In no seeming order, the book takes us from Charles I to the Lord Mayor’s Day via brief glimpses at the Fairlop Fair, ‘Riding the Stang’, football and funeral ceremonies, and anecdotes that illuminate British attitudes under titles such as ‘The Compassionate Traveller’, ‘Paternal Tenderness’, or ‘Exceptional Orderliness’, all in just over 50 pages.

John Bull Contents
Contents from John Bull, eller Engelska folket...

One possible source for the work is Popular Pastimes, being a selection of picturesque representations of the customs & amusements of Great Britain, in ancient and modern times (London, 1816; 785.h.8), which includes drawings by F. P. Stephanoff and historical descriptions by Edward Wedlake Brayley. A second source could be the less structured but equally enjoyable John Bull ou Londresiana, attributed to a ‘C.D’

John Bull Engraving
Engraving from
John Bull ou Londresiana, Recueil d’originalités et de singularités anglaises, avec les anecdotes, bons mots, plaisanteries, sarcasmes, et railleries particulières à ce peuple (Paris, [1820?]) 12314.df.4.
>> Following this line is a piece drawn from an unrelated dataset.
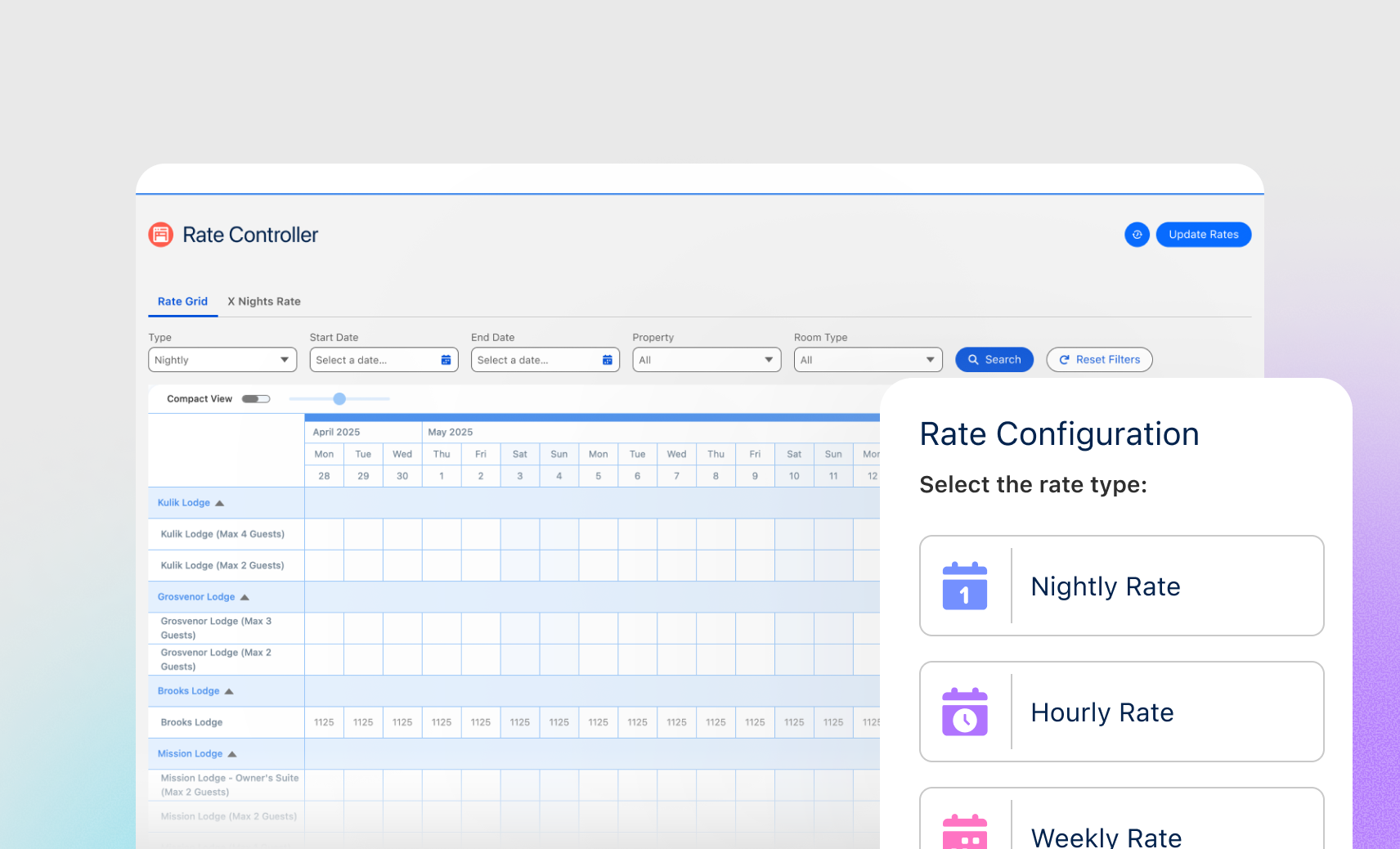The height and width of the screenshot is (849, 1400).
Task: Open the Start Date calendar icon
Action: (446, 360)
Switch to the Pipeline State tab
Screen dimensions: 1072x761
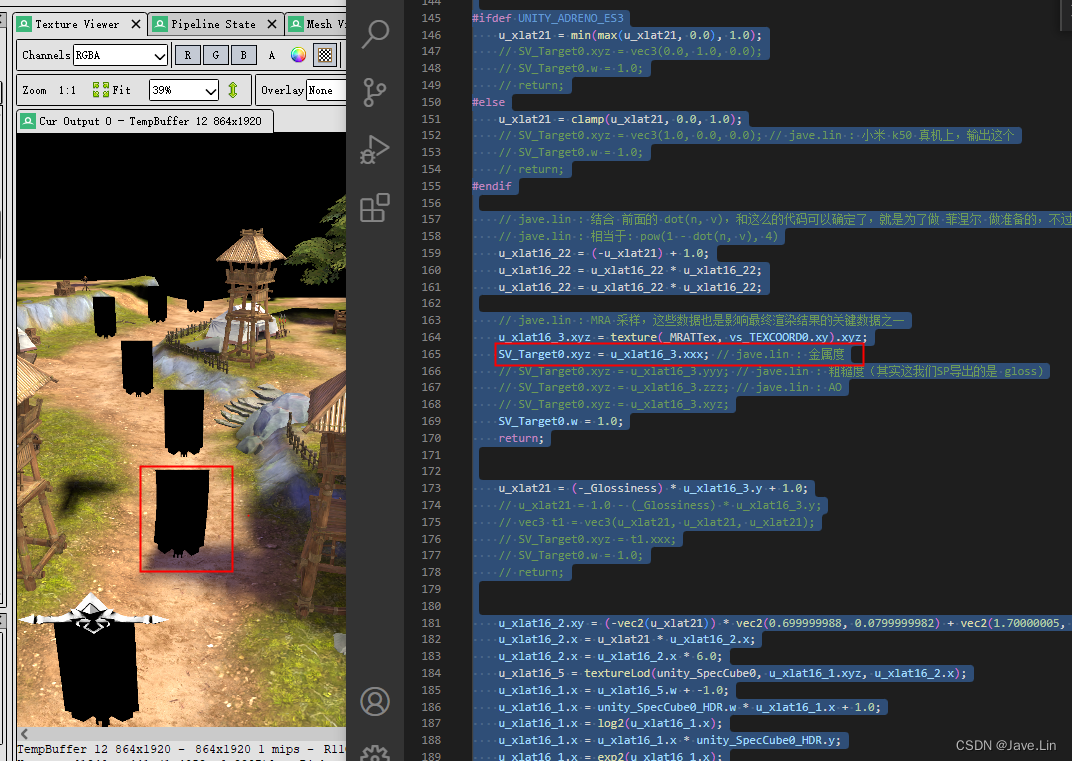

Both the French and Swedish John Bull refer to the peculiarity of their subject and understandably so given the stories they recount. In ‘En besynnerlig Ursäkt’ (‘A peculiar excuse’) we read a dark tale about a day-labourer who twice tried to drown himself but was twice saved by a peasant. He waits for his moment and on the third occasion hangs himself off a barn door. When the owner of the farm questions the peasant, who had in fact seen the whole thing, the peasant says that, since the labourer had been thoroughly soaked in the first two plunges, he thought he was hanging himself out to dry.

The book shares a chapter with Popular Pastimes on what the English publication calls the practice of ‘Selling a Wife’ and the Swedish more modestly refers to as ‘Åktenskaps-handel’ (‘Marriage trade’). Both condemn the activity, which is said to prevail among the ‘lower classes’ (John Bull) or ‘the illiterate and vulgar’ (Popular Pastimes). Our English historian finds space however to celebrate the songs that have been derived from the practice: ‘this practice, immoral and shameful as it is, has given rise to various pleasant Jeu d’esprits […]’. The examples they give differ, possibly exposing the fact that John Bull was paraphrased from various sources.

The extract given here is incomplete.